**WHAT THIS TASK INVOLVES**
Starting with the line that contains "tour (782, 675)" and ending with the line that contains "THIRD (440, 59)", copy out the material below word for word, including both of those lines.

**RAW RECORDS**

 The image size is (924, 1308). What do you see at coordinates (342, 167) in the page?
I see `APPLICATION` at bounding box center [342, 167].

--

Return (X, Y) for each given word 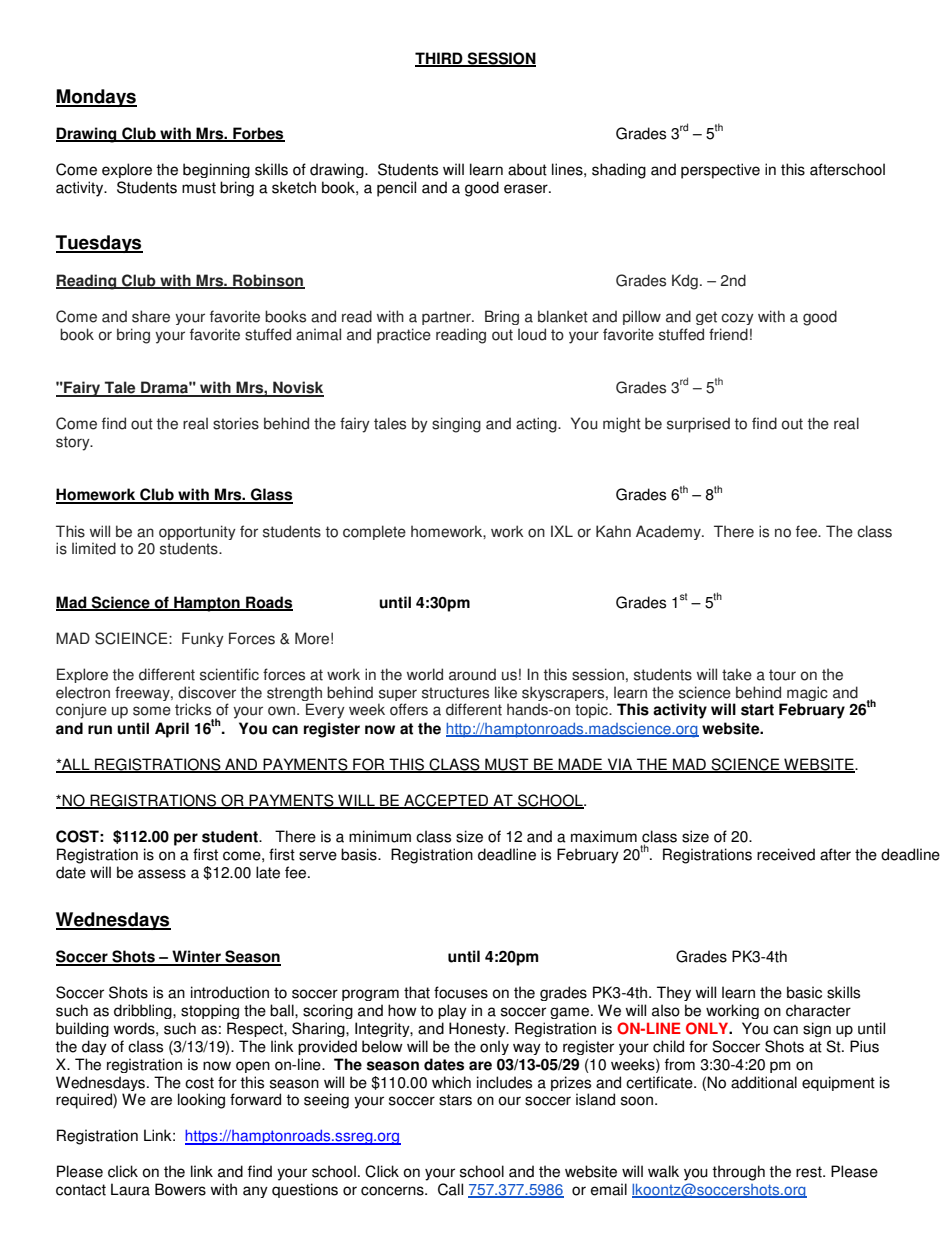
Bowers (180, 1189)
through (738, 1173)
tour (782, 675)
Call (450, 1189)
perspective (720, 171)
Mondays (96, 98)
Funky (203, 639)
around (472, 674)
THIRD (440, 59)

* * *

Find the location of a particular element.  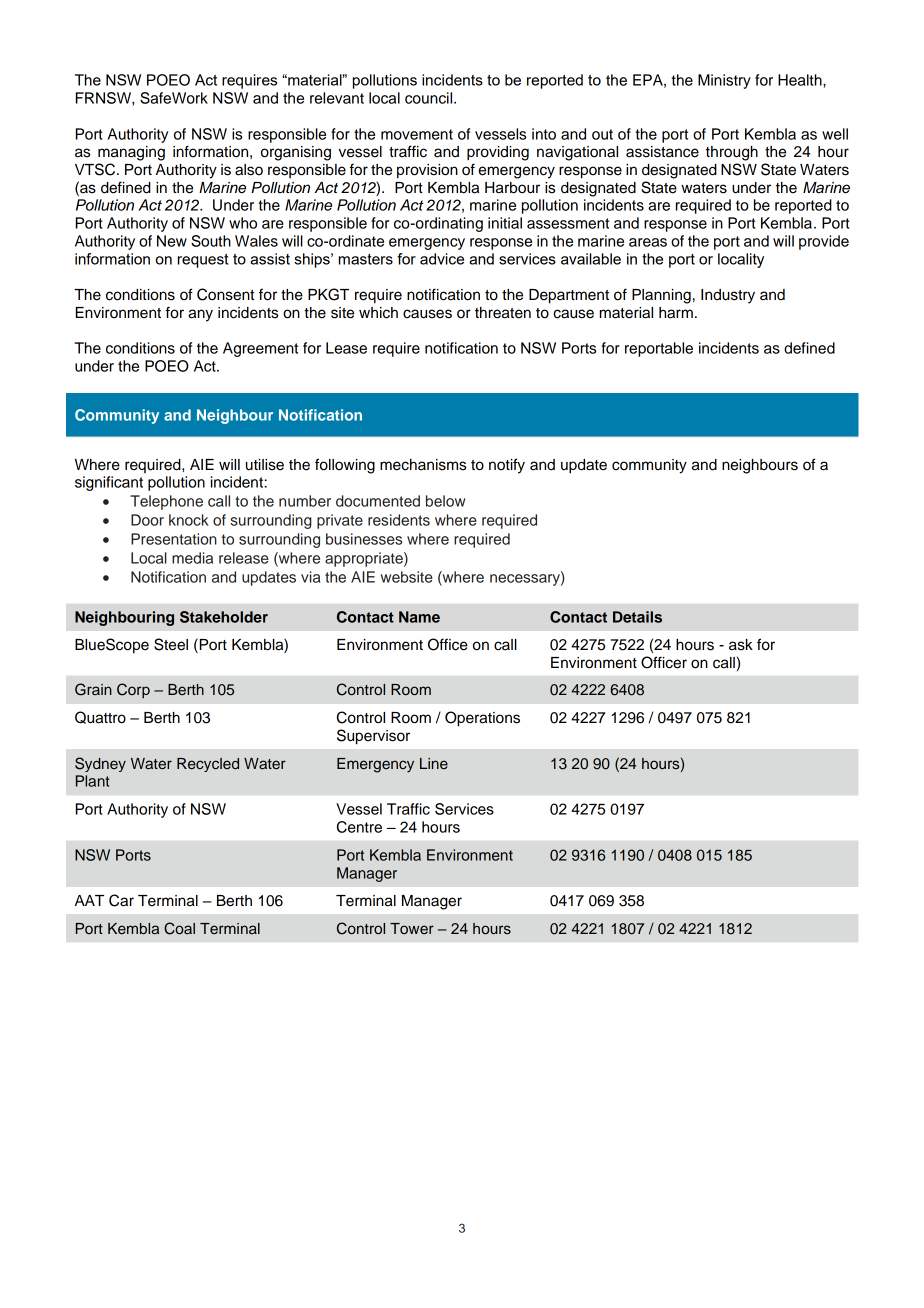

**RESULT OF THIS EXERCISE**
tour (782, 675)
Call (450, 1189)
perspective (720, 171)
Mondays (96, 98)
Funky (203, 639)
around (472, 674)
THIRD (440, 59)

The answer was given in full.